Hi there,
(This may be a duplication. The same message sent two hours ago seems lost
by the mailing server, so I resend.)
I experienced abnormal behaviors of RidgeClassifier in context of text
classification.
*Test setup*: ~800 documents, ~2500 features, 15 classes, scikit-learn dev
version (version few days ago), classification with KFold.
*Problem*:
When RidgeClassifier is tested, different results (f1,precision,recall) are
generated when X is in different formats, i.e. scipy.sparse vs (
numpy.ndarray(by toarray) or numpy.matrixlib.defmatrix.matrix(by todense) ).
The difference of results (f1/precision/recall) between X sparse and
(X.todense() or X.array()) are about -0.5% to +1.0%.
*Tests*:
Tested in full feature scenario, feature selection scenario, and parts of
classes scenario, this difference all occurs.
Other classifiers that can operate on scipy.sparse are tested, none of them
have this problem.
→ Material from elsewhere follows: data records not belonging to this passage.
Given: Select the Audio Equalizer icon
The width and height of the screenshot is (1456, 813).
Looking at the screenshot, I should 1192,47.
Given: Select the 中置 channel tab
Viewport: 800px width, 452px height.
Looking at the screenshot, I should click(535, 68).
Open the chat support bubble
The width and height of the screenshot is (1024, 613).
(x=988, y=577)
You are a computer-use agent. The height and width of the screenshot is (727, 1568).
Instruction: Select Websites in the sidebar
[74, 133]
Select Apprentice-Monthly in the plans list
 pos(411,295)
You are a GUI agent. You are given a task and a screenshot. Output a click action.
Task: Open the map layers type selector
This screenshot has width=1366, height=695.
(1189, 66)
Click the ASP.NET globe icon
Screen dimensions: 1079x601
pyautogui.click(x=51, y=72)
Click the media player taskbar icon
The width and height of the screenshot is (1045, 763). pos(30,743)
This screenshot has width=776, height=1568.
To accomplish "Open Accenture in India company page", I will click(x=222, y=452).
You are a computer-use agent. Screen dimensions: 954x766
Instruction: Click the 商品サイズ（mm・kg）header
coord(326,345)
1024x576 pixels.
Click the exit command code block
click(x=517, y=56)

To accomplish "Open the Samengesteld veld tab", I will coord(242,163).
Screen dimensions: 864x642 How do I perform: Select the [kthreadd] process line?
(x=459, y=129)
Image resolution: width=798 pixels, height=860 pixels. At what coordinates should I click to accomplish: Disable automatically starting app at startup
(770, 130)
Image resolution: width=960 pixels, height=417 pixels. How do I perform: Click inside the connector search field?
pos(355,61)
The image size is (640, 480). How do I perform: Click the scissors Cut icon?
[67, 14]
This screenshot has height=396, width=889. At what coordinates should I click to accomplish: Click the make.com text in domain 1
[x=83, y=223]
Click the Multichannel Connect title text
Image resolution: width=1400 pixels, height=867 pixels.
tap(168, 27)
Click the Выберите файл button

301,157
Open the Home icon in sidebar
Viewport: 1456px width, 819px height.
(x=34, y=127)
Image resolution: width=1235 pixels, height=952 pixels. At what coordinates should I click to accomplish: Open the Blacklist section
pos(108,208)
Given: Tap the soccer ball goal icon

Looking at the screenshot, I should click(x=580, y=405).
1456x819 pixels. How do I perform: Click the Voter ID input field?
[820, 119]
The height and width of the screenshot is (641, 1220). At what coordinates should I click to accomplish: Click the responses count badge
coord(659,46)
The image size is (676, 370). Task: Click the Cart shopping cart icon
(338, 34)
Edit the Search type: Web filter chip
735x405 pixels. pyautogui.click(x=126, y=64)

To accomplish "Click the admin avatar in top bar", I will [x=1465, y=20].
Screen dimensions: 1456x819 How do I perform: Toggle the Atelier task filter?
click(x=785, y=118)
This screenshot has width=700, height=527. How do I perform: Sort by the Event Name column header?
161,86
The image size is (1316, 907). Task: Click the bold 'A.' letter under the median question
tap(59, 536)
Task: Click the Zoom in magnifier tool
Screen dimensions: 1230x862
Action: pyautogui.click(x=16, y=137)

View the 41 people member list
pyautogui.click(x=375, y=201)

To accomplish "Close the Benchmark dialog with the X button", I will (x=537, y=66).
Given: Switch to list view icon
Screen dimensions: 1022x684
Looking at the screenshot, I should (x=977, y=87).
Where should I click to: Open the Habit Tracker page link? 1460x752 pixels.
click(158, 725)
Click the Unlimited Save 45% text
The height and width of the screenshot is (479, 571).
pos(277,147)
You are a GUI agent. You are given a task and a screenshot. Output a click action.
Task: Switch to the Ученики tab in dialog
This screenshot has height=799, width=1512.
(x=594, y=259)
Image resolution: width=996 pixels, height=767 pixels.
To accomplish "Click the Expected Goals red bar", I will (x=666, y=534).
Namely, kNN, Naive Bayes, LinearSVC, SGDClassifier.
So, I reckon, this may be a bug in Ridge itself. Does anyone know which
result, sparse one or toarray/todense one, is the correct one that I should
consider as my result?
Another question about how to use tree classifier: in the experiment
setting mentioned above, I get results, say f1 scores, around 83%-90% using
different kinds of classifiers mentioned above with parameter tunning.
However, when I tried tree classifier, my results are always below 65%.
I tried to tune different parameters but never got substantial improvement.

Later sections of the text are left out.